L'adulterio matura nel terzo atto. Uno sciopero generale è scoppiato nell'Agro romano; i contadini hanno invaso le terre, ne pretendono la requisizione da parte dello Stato. Laurenzi prepara un successo popolare al ministro, viatico necessario per una probabile presidenza; la requisizione sarà decretata e finirà con l'essere utile specialmente ai proprietari, ai quali assicurerà un reddito sicuro da ogni alea. E, mentre Racanaca discuterà in seduta la disposizione di legge, Laurenzi coglierà il frutto di tanto lavoro, continuato per anni e anni.
La commedia è piaciuta, indubbiamente; la presentazione obiettiva, senza intenti partigiani, dell'ambiente politico, con le sue ipocrisie, con la sua imbecillità costituzionale, ha strappato spesso risate cordiali.

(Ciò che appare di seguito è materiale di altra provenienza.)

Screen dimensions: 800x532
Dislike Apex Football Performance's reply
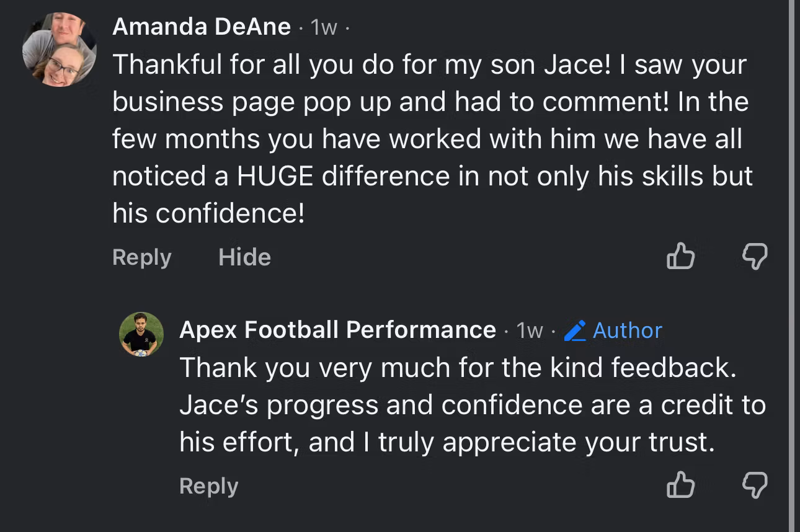click(755, 485)
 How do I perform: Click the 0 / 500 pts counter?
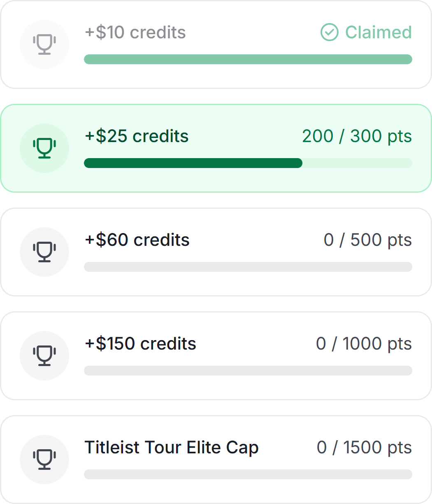click(367, 240)
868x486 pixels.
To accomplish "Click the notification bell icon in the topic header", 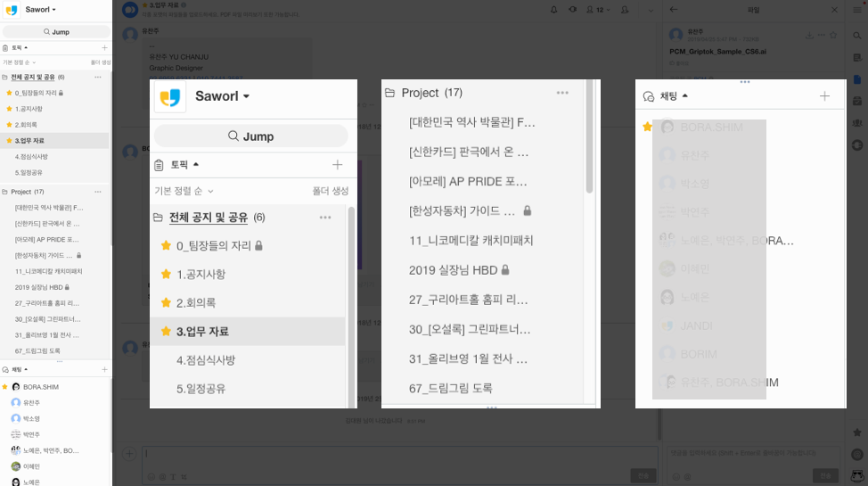I will point(554,9).
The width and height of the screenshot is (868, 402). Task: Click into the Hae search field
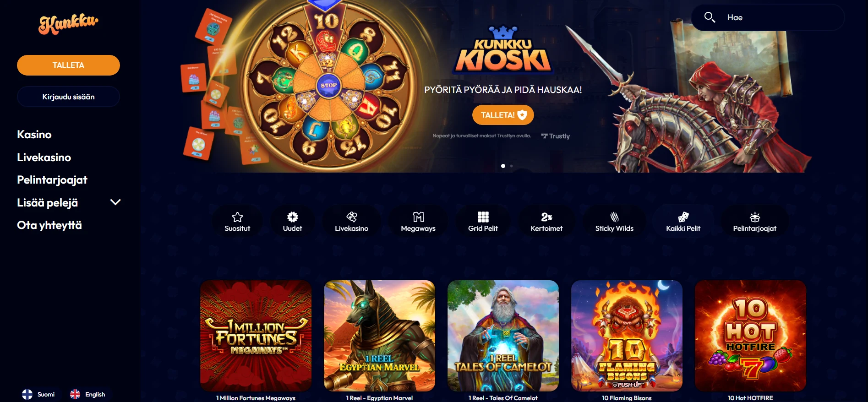coord(767,17)
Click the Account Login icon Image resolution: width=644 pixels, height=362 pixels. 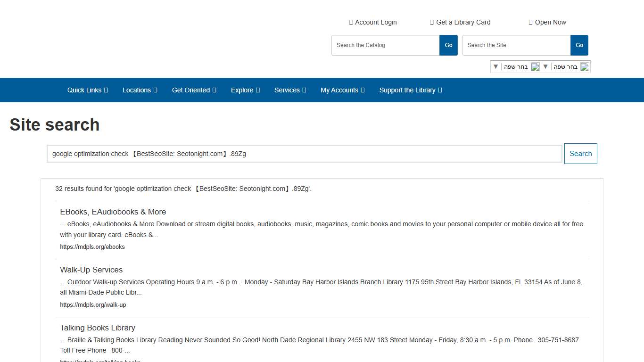click(351, 22)
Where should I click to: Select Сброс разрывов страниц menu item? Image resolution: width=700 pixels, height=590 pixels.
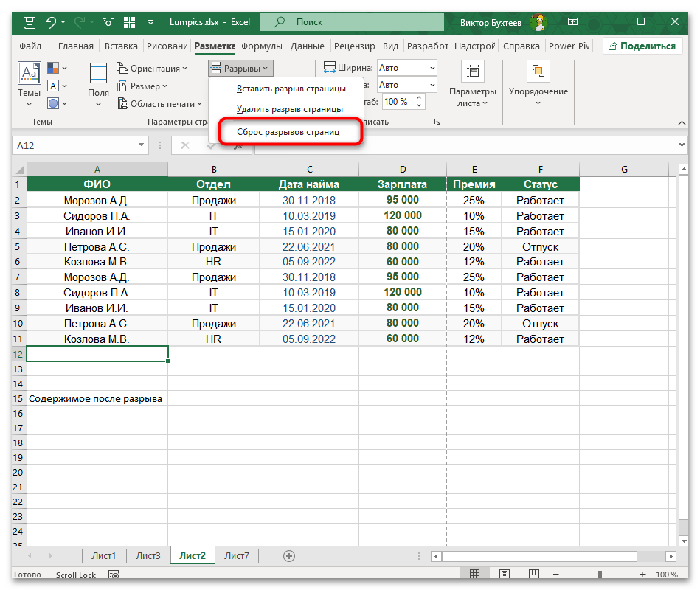(x=288, y=132)
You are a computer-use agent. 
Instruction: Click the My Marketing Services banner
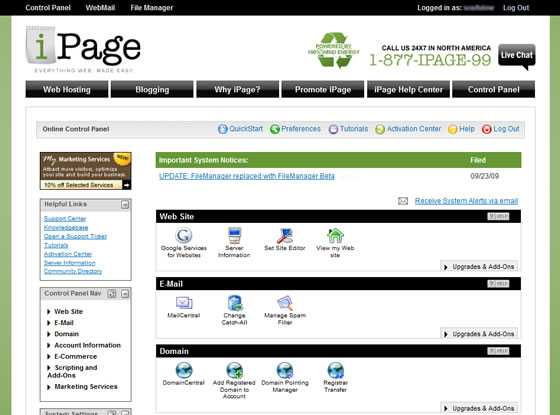coord(86,171)
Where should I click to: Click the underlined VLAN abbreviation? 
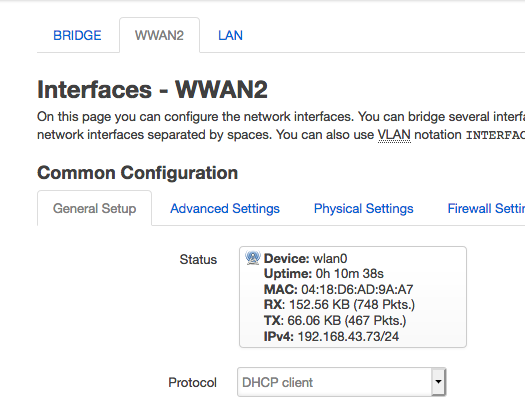click(394, 135)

Situazioni farsesche? Ma la vita politica è purtroppo farsa il piú delle volte, e tutta Roma non è, da cinquant'anni, che il teatro di una farsa sinistra ai danni della nazione italiana. Una commedia, per rappresentare una vita politica, dovrebbe ambientarsi in Cina o in Persia, secondo la tradizione letteraria delle Lettere di Montesquieu. La vita politica italiana è composta di cuoiai e salsicciai gabbamondo come nel mondo comico d'Aristofane, e rappresentarla porta necessariamente alla farsa.